A hyperstition is a self-fulfilling idea that becomes real through its own existence. The price of Bitcoin, Roko's Basilisk, accelerationism, and the QAnon conspiracy theory have all been described as hyperstitions. Self-fulfilling prophecies are a kind of hyperstition where predictions are made about the future that become true by being known. The concept was coined by Nick Land in 1995 as a portmanteau of hyper- and superstition, during his time at the Cybernetic Culture Research Unit developing the philosophy of accelerationism.

== Origins ==
The Cybernetic Culture Research Unit was formed in late 1995, and played a prominent role in developing of the philosophy of accelerationism and hyperstition It was initially described by Nick Land in a 1995 issue of Catacomic as being an "element of effective culture that makes itself real, through fictional qualities functional as a time-travelling device". Land wrote that hyperstition operated as a "coincidence intensifier, effecting call to the Old Ones", referring to the omniscient deities from the Lovecraftian Cthulhu Mythos.
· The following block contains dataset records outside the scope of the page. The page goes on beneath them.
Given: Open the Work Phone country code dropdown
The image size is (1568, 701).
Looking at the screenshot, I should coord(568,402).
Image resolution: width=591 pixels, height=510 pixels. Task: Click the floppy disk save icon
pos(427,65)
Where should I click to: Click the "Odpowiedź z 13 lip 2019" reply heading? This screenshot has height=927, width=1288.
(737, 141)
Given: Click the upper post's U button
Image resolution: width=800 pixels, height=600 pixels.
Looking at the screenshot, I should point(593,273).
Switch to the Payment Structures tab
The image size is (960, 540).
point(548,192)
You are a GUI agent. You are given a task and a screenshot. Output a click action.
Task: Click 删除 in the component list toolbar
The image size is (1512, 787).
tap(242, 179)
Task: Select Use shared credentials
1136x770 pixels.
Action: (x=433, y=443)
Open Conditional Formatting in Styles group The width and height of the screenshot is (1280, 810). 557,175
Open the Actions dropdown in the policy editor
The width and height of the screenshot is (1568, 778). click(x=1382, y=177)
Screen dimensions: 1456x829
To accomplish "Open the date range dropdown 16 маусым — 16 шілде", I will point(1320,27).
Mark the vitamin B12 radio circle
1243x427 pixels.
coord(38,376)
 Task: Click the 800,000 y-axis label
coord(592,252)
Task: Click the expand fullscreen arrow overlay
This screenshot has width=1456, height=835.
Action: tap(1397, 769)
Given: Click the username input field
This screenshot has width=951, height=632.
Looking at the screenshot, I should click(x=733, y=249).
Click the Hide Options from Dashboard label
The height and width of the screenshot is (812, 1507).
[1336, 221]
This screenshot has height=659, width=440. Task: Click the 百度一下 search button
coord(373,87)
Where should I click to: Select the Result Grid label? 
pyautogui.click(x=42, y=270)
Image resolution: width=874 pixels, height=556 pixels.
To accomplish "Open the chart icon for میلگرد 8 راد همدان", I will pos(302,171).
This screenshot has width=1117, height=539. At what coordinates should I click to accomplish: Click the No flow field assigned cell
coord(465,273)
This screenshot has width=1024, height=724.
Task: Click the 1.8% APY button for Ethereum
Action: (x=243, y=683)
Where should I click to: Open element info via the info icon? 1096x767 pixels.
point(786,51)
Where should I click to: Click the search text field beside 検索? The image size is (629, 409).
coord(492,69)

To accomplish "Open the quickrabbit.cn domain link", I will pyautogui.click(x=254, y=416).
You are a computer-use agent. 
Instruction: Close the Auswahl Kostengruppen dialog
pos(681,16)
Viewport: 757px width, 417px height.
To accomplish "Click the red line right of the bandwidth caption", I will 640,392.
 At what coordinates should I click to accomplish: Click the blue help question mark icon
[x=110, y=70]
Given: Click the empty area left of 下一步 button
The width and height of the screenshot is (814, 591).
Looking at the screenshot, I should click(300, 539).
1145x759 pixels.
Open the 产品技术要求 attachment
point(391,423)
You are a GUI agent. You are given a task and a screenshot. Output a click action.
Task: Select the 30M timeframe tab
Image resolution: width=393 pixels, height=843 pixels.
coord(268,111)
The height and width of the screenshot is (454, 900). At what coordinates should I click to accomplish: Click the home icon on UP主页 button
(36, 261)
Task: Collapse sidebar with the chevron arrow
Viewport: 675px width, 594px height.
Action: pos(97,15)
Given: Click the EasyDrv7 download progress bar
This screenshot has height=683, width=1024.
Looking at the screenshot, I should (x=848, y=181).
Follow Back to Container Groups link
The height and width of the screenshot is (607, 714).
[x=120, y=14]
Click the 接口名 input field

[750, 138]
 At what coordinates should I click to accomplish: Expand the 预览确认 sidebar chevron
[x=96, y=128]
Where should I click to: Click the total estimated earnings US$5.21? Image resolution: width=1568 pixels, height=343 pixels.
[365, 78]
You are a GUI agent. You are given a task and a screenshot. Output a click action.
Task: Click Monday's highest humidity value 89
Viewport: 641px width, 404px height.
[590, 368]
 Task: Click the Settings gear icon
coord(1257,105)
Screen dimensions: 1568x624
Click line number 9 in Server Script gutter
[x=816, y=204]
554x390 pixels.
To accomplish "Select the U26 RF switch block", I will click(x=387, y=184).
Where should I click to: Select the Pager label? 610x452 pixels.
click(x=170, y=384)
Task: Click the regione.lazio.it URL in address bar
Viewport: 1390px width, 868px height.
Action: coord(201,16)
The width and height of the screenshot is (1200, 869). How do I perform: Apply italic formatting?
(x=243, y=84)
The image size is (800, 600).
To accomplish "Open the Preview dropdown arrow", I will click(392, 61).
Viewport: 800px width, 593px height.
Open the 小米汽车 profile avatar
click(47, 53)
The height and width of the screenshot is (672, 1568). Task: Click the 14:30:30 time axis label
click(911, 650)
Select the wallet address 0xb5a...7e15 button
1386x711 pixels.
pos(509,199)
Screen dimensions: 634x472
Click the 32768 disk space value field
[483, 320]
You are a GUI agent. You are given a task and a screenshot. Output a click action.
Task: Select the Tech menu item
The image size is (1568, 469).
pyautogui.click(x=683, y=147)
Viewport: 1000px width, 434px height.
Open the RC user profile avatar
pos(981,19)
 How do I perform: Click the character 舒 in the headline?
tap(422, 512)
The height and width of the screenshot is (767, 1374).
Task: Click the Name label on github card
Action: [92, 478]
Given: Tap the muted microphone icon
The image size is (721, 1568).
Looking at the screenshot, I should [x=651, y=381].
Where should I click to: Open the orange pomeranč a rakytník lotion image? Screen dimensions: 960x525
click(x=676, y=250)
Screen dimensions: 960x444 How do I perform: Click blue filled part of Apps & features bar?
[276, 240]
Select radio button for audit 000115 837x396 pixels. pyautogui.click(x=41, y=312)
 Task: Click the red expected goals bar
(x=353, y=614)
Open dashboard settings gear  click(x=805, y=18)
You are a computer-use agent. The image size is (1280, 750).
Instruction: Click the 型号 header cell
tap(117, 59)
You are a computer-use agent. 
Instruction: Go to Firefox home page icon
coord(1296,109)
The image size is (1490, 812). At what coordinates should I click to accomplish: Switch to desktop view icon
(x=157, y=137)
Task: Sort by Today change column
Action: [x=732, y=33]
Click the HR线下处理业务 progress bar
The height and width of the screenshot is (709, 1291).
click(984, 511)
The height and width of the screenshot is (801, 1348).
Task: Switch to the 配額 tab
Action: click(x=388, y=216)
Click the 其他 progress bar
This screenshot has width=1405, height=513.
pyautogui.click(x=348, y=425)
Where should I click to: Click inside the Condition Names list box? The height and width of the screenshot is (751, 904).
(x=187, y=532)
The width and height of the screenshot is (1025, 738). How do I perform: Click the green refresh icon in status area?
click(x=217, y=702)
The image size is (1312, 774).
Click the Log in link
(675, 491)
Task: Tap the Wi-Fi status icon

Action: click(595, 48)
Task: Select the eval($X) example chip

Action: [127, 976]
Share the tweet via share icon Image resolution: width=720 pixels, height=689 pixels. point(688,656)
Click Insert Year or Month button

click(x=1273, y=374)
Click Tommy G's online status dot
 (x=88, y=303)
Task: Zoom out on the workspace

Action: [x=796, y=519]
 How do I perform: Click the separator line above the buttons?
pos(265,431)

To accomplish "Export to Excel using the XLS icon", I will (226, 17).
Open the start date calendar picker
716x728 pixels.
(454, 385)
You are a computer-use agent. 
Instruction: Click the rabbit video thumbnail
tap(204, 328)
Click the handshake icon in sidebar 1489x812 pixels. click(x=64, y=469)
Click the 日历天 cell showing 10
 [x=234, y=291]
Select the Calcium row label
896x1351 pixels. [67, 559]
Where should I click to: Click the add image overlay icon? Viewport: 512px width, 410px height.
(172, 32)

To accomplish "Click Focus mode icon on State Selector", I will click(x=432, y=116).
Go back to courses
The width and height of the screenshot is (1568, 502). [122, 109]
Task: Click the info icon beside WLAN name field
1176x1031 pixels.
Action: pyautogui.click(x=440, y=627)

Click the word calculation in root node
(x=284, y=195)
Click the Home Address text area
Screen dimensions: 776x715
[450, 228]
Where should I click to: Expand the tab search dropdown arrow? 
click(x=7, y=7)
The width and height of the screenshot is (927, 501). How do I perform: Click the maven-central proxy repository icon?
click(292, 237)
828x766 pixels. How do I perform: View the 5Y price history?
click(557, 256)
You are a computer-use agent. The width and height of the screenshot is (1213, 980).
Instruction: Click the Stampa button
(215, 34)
While developing their theory of accelerationism, CCRU members (especially Nick Land and Reza Negarestani) wrote in a theory-fiction writing style that depicted images of a future integrated human-technology world in order to resonate with people in the present and try to cause the realization of those ideas.

== Characterizations ==
Land characterized hyperstitions as "a positive feedback circuit including culture as a component. It can be defined as the experimental (techno-)science of self-fulfilling prophecies. Superstitions are merely false beliefs, but hyperstitions—by their very existence as ideas—function causally to bring about their own reality." Hyperstitions have been characterized by Harrison Fluss and Landon Frim as the view "that our chosen beliefs about the future (however fanciful) can retroactively form and shape our present realities". Benjamin Noys has noted Terminator and its use of time travel paradoxes as being influential to the concept.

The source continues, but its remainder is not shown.